『パルプ・クトゥルフ』ユーザーにも注目の新作シナリオ集『Clockwork & Claws』
目次
クトゥルフ神話TRPGに“冒険活劇”の要素を加えた『パルプ・クトゥルフ』。日本語版も発売され、通常の『クトゥルフ神話TRPG』とはひと味違う、ヒロイックで派手なセッションを楽しんでいる人も増えています。そんな『パルプ・クトゥルフ』向けの新作シナリオ集として登場したのが、『Pulp Cthulhu: Clockwork & Claws』です。歯車仕掛けの陰謀と獣たちの怪異をテーマにした、1930年代アメリカ舞台のシナリオが収録されています。
『パルプ・クトゥルフ』ユーザー待望の一冊
『パルプ・クトゥルフ』は、日本語版『クトゥルフ神話TRPG』第7版環境でも遊べるサプリメントとして展開されています。

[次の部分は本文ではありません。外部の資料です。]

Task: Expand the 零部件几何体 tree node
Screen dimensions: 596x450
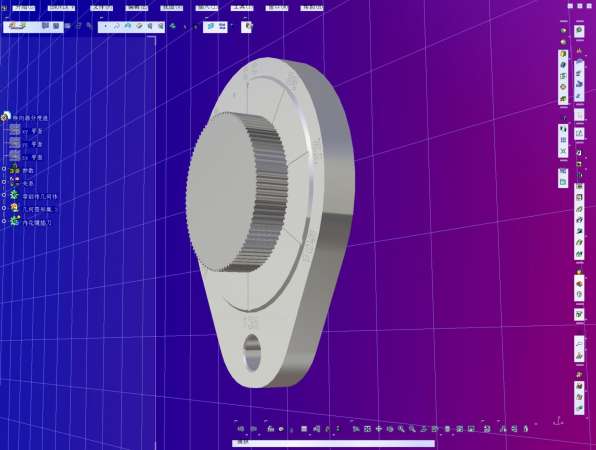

通常のクトゥルフ神話TRPGでは、“恐怖から生き延びる”感覚が強めですが、『パルプ・クトゥルフ』では、危険な秘密結社への潜入、トミーガン片手の銃撃戦、列車や車を使った追跡劇、巨大怪物との直接対決、といった、映画的で勢いのある展開が楽しめます。
このような展開は今回の『Clockwork & Claws』も、その方向性をしっかり受け継いだ内容になっています。
ボストンとアーカムを舞台にした2本のシナリオ
『Clockwork & Claws』には異なる雰囲気の2本のシナリオが収録されています。
「Of Clockwork & Clay」
1933年のボストンを舞台にしたマルチセッション向けシナリオです。美術館から盗まれたアーティファクトを巡る調査から始まり、奇妙な発明品や秘密組織、そして危険な計画へと物語が発展していきます。パルプ作品らしい“巨大な陰謀に巻き込まれていく感覚”が強めの内容です。歯車や機械仕掛けをテーマにした怪奇要素も特徴的で、タイトル通り“Clockwork”感の強い作品になっています。
「Wolf Among the Flock」
こちらは1934年のアーカム近郊が舞台です。博物学者夫妻の葬儀から始まるシナリオですが、私設動物園で起きた“猛獣による事故”をきっかけに、不穏な出来事が連鎖していきます。獣害サスペンスとクトゥルフ神話的ホラーが混ざった雰囲気で、追跡や危険生物との遭遇もあり、こちらもパルプらしいテンポ感が期待できそうです。
「いつものCoCとは違う空気」を楽しみたい人向け
『パルプ・クトゥルフ』は、日本語環境でも徐々に遊ばれる機会が増えている一方、日本語で遊べるシナリオの選択肢はまだ多いとは言えません。そのため、英語シナリオに抵抗がないグループであれば、本書はかなり面白い選択肢になりそうです。
特に、アクション映画のようなクトゥルフを遊びたい、秘匿HOで悩みたくない、“逃げるだけ”ではないセッションをしたい、1930年代冒険活劇が好き、『インディ・ジョーンズ』系の空気感が好き、という人には、かなり刺さりそうな内容です。
パルプ路線をもっと広げたい人は要チェック
『Pulp Cthulhu: Clockwork & Claws』は、クトゥルフ神話の不気味さを残しながらも、“冒険する楽しさ”を前面に出したシナリオ集です。英語版にはなりますが『パルプ・クトゥルフ』を遊んで、「もっとこういうシナリオを遊びたい」と感じていた人にとっては、ちょうど良い追加コンテンツになるかもしれません。
物理本やPDFはChaiosium公式サイトで購入が可能ですが、PDFのみであればDriveThruRPGでも購入ができます。ぜひともパルプ路線も楽しんでみましょう!